I’ve had some thoughts on an IR that doesn’t share LLVM’s problems (as I understand them) for a while now and Cretonne matches my expectations almost entirely, when it comes to the type system - aggregates only serve to allow sub-optimal assumptions and are otherwise a pointless price to pay - so this makes me very happy indeed. (LLVM devs thought I was mad, ha!)
The one thing that having no aggregate types implies is no aggregate constant expressions (at least for LLVM). What I came up with as a replacement for LLVM constants (not that LLVM devs would even consider it) was described in my design for an interpretable abstract Rust machine, which miri (developed by @scott and oli_obk) already implements.
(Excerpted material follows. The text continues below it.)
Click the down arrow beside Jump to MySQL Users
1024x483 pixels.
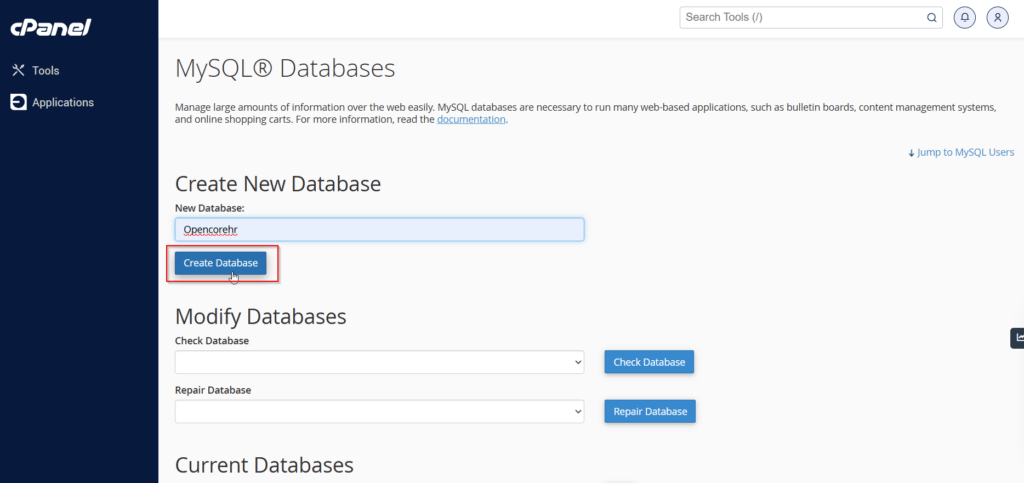[911, 153]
The gist of it, especially for a backend as opposed to an interpreter, is to have globals be byte buffers with relocations (just like you’d emit in the binary you give a linker) that point to other globals, as opposed to having nested aggregates with getelementptr
constant expressions embedded in them.
I can’t find anything related to globals or constants in Cretonne’s source so maybe I’m off the mark.
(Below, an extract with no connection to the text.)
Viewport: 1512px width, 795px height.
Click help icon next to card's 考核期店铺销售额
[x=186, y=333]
I did get to see the integer indexing (as opposed to pointers with complex ownership rules), which is another thing that makes me quite happy.
If bounds checking ever gets too costly you could consider using the indexing
crate - it would work remarkably well for any kind of analysis that doesn’t need to modify anything, since you only need to bound-check everything once and then provide the sound compiler-checked bound-less indexing.
EDIT: Ah, one thing I forgot: the design using various side-tables (EntityMap
) is nicely extendable and one place this really matters is debuginfo: wasting exactly 0 bytes per instruction when it’s not in use is really important.
On top of that, one complaint I hear about removing complex types from LLVM is that you lose information needed to debug LLVM IR - the answer there is debuginfo!
If you already have code to emit debuginfo in your front-end, why not make use of it in the back-end for presenting a richer IR?
LLVM’s is terrible, all you see is !dbg !123
and have to look up !123
, and repeat this recursively because it’s a tree of metadata nodes.
The opportunity here is to annotate the textual IL form with all sorts of details that can be lazily reconstructed from debuginfo. For example, (*ptr).z.0.foo[5]
might be GEP ptr, 0, 2, 0, 1, 5
in LLVM and offset 41
in Cretonne - but you can store the compact offset and use debuginfo to reproduce (*ptr).z.0.foo[5]
in an IL comment - nicer than LLVM’s and more efficient underneath!
IOW, Cretonne can have its cake and eat it too - did I mention how happy I am this is happening?